There is a set of sets of characters. Your task is to produce an algorithm which outputs a set of characters by taking exactly one random character from each of the sets of characters with probability 1/(total possible outputs). There is one rule. Once you select a character from a set, that character can’t be selected all remaining sets. For example with

{{A, B, C} {A,B}} if you choose A from the first set, the legal choices from the second set becomes {B} – choosing A would result in a collision and this is not legal. It is assumed that there is always a solution – you never have to worry about there being no possible solutions (so you will not encounter sets such as {{A},{A}}).

The potential combinations are {A,B},{B,A},{C,A},{C,B}. (note that {B,C} and similar is not possible since C is not in the 2nd set (output is in the same order as the sets are in))

You must make an algorithm which can pick these potential outputs with equal probability.

A naive and incorrect solution works as follows:

0. create an empty set for the output

1. start at the first set of characters

2. generate a random number from 0 inclusive to the cardinality of the set of characters exclusive.

3. Select that character and append it to the output set.

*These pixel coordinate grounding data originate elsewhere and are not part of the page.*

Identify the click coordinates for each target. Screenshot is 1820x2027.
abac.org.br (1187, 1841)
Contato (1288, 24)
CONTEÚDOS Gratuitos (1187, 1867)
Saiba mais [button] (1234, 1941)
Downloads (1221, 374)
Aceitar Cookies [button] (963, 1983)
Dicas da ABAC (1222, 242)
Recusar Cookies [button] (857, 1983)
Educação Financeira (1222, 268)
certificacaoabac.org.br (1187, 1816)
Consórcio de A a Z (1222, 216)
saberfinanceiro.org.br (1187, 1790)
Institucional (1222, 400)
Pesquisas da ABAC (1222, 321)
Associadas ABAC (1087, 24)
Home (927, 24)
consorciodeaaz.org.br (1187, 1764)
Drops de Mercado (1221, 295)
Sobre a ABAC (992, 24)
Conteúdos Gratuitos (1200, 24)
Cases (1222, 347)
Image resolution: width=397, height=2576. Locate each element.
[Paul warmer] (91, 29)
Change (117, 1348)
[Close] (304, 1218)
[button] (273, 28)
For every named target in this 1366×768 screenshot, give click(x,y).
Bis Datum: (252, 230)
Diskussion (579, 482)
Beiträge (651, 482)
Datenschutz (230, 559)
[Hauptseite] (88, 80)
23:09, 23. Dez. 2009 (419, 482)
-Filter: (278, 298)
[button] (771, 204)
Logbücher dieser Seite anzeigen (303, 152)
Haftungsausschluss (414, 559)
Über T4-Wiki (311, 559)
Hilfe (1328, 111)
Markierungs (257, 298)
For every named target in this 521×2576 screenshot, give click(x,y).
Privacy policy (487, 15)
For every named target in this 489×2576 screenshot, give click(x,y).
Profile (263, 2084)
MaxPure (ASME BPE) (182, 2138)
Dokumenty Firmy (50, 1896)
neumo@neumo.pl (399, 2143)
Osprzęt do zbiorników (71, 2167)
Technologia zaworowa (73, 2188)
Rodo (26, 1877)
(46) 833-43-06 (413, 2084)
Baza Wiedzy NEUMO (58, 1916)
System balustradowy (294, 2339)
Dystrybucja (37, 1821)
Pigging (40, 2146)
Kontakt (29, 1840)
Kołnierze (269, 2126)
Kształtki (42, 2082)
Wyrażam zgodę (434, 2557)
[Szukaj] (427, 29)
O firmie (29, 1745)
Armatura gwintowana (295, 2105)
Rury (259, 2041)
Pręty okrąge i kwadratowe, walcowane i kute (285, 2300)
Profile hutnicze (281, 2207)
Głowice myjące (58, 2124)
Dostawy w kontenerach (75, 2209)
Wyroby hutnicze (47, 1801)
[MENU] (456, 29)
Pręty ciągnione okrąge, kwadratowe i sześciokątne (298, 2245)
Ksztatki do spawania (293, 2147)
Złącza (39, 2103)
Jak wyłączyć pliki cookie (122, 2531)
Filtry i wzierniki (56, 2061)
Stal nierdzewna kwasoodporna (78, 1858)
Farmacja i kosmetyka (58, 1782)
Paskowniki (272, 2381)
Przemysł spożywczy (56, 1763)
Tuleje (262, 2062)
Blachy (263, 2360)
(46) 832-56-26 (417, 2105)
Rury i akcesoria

4. remove that character from the remaining sets which have not yet had a character picked from them

5. if the cardinality of the output set is the same as the cardinality of the set of sets, terminate. Else, iterate to the next set of characters and go to step 2

The problem of this is obvious. The order of the sets affects the probability of producing certain outputs and makes it wrong. If the order is {A,B}{A,B,C}, the probabilities of each permutation are as follows

A B 1/2 * 1/2

A C 1/2 * 1/2

B A 1/2 * 1/2

B C 1/2 * 1/2

But if the order is {A,B,C},{A,B} the probabilities of output is

A B 1/3 * 1

B A 1/3 * 1

C A 1/3 * 1/2

C B 1/3 * 1/2

as you can see, they don’t all have the same probability of output. this is an error. What is the solution to this problem?